*** Opening Data provided ***

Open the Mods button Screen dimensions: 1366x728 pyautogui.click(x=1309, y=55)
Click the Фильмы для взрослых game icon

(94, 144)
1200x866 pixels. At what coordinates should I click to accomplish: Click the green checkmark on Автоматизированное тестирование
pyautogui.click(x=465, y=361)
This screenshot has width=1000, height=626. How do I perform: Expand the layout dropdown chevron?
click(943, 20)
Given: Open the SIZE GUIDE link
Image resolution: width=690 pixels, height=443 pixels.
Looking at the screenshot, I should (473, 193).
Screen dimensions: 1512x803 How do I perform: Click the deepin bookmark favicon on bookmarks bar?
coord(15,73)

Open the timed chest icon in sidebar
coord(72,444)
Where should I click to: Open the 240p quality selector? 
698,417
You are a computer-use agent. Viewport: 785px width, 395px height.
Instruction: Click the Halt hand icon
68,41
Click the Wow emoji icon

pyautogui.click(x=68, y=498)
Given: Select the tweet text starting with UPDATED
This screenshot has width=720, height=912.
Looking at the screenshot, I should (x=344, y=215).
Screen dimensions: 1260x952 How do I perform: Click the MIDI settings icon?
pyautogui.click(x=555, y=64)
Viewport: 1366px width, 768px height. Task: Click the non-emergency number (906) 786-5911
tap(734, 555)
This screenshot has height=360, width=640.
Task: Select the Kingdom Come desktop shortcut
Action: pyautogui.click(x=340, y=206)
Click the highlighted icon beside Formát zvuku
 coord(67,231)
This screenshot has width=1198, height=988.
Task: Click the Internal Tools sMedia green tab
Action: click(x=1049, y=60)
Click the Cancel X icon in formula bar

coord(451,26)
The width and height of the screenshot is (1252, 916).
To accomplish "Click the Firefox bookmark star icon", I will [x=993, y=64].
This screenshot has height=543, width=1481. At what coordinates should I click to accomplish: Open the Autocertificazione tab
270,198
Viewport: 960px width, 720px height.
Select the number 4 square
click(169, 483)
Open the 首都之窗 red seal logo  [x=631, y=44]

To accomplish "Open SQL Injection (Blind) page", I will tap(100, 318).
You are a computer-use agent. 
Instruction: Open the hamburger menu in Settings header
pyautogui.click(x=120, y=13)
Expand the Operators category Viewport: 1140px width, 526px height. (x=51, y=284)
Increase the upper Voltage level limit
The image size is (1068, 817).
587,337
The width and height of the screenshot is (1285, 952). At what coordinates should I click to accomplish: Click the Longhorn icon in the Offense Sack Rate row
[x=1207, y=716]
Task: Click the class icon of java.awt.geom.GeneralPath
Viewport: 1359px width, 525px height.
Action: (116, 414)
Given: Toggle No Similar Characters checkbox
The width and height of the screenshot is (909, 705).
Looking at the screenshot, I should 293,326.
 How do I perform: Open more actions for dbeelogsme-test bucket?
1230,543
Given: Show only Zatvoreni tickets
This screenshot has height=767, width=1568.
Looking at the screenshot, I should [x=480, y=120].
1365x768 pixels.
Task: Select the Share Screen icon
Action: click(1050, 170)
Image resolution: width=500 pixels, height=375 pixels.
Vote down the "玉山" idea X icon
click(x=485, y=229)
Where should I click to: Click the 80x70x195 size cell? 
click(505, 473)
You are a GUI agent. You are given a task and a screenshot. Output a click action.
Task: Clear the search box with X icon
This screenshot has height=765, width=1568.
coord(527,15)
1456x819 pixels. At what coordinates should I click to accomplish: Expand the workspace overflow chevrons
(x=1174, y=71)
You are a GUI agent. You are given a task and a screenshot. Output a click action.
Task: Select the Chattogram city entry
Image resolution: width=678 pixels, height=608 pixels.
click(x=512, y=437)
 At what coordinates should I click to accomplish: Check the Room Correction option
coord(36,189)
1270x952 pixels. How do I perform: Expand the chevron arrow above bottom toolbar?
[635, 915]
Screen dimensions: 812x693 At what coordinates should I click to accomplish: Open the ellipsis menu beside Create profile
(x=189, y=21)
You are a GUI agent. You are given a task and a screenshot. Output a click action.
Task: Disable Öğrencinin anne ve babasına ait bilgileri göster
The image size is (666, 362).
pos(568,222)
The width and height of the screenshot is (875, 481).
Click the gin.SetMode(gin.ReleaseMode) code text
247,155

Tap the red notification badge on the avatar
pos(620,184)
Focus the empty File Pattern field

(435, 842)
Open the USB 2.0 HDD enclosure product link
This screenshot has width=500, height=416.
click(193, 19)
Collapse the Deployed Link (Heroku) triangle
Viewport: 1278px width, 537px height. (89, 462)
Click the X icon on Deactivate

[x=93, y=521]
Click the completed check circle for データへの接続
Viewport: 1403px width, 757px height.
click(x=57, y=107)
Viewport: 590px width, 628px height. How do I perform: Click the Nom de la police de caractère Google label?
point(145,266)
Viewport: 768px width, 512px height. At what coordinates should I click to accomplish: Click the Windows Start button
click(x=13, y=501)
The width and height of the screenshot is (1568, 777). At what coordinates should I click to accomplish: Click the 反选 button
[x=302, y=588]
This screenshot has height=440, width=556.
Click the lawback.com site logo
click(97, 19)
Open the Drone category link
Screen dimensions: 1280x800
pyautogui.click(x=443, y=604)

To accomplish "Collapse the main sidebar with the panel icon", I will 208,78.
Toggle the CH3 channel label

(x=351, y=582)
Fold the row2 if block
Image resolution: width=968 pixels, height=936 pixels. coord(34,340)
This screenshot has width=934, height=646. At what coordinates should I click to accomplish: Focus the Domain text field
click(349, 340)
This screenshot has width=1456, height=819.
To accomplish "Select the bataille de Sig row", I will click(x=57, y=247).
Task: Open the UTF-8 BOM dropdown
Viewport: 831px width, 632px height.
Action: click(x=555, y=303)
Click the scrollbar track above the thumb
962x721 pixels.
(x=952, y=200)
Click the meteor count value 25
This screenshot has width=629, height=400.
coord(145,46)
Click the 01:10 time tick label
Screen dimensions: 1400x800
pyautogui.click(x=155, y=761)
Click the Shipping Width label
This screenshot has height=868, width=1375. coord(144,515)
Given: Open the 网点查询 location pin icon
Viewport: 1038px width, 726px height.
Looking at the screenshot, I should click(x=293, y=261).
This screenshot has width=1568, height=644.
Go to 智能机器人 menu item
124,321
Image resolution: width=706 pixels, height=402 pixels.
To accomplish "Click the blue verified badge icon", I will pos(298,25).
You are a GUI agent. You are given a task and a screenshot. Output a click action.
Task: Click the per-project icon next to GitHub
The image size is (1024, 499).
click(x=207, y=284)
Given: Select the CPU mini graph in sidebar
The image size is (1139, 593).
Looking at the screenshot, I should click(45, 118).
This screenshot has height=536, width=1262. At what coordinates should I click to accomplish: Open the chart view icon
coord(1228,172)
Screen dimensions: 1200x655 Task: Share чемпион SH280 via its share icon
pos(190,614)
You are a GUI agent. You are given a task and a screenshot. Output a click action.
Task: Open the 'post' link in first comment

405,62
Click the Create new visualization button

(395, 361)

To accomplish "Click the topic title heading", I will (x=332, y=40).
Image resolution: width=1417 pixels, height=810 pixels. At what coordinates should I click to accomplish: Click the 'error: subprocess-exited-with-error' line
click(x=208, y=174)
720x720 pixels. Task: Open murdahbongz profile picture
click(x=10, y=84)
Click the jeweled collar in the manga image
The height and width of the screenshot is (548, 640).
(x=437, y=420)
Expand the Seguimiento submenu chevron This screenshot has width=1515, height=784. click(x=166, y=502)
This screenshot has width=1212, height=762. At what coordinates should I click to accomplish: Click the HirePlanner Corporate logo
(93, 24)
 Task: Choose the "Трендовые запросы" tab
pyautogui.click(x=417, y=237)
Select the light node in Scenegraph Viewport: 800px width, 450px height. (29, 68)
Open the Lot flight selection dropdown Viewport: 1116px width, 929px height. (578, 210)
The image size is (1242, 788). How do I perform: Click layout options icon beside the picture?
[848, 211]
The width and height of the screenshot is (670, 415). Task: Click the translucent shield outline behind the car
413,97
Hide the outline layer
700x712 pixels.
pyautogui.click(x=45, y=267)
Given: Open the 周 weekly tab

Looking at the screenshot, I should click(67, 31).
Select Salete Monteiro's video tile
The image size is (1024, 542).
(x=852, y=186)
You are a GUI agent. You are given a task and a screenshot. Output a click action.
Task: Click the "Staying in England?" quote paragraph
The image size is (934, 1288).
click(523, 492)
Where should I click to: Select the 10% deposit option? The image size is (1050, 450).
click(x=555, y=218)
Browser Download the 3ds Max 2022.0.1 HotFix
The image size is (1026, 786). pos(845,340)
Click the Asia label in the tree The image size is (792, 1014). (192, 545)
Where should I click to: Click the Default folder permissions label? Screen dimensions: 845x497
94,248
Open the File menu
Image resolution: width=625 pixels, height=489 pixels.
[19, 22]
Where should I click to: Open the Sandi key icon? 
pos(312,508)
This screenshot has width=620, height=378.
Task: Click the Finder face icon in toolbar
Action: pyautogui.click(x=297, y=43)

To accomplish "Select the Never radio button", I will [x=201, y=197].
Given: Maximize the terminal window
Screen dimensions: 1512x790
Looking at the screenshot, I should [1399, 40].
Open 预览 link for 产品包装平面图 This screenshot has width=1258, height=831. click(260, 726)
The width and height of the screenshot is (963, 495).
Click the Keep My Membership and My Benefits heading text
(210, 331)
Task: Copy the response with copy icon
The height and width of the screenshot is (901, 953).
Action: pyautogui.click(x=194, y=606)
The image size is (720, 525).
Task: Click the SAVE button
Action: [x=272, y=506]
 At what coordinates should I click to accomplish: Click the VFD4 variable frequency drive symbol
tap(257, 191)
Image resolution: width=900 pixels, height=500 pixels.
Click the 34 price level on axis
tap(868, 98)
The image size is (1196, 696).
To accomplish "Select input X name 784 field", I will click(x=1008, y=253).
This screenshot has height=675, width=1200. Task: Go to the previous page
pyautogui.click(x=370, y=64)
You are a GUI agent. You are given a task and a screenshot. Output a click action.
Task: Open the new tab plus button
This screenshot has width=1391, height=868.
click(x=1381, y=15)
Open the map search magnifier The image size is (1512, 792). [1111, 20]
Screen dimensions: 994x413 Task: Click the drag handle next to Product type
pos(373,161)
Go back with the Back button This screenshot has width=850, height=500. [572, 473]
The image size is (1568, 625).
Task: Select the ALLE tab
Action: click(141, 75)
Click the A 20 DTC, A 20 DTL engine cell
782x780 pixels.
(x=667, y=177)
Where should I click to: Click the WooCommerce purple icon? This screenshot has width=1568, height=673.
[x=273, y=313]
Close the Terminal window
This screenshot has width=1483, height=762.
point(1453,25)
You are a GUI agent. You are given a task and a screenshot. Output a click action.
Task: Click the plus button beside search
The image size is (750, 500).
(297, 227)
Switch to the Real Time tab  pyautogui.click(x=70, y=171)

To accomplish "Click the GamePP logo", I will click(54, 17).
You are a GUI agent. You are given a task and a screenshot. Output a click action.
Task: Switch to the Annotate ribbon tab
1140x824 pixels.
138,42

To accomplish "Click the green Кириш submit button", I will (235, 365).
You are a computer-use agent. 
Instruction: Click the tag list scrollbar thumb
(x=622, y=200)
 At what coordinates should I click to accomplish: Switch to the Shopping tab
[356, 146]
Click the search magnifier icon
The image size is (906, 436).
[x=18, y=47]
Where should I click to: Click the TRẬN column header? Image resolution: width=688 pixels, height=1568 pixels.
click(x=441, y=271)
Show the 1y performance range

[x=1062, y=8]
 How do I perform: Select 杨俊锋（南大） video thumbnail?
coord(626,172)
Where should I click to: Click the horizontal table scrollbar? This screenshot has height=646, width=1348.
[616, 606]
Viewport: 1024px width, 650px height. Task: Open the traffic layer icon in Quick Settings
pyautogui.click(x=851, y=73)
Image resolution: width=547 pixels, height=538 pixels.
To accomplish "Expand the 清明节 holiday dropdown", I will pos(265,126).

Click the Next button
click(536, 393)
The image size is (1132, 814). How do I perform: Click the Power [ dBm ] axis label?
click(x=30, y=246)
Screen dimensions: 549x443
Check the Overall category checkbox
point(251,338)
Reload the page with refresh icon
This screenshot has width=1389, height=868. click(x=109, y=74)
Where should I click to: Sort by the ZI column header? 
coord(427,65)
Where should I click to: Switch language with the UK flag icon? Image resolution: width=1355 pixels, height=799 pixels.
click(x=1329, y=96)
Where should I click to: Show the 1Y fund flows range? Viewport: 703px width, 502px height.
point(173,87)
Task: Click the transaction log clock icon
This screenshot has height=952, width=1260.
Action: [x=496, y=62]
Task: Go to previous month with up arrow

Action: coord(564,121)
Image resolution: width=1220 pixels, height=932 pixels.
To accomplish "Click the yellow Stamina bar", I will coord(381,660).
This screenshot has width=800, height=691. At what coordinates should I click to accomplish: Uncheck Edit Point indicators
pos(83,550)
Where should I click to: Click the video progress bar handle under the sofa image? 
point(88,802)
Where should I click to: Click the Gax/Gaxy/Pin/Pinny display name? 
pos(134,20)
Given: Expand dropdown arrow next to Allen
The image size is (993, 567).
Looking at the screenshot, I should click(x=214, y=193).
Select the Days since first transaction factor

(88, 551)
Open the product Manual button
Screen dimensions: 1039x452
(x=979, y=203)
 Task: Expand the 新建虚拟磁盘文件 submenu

*** Closing Data provided ***

▶ What you have to do: Which lines above hold the string "plus"? Copy every one of them.

▶ Exercise solution:
Task: Open the new tab plus button
Task: Click the plus button beside search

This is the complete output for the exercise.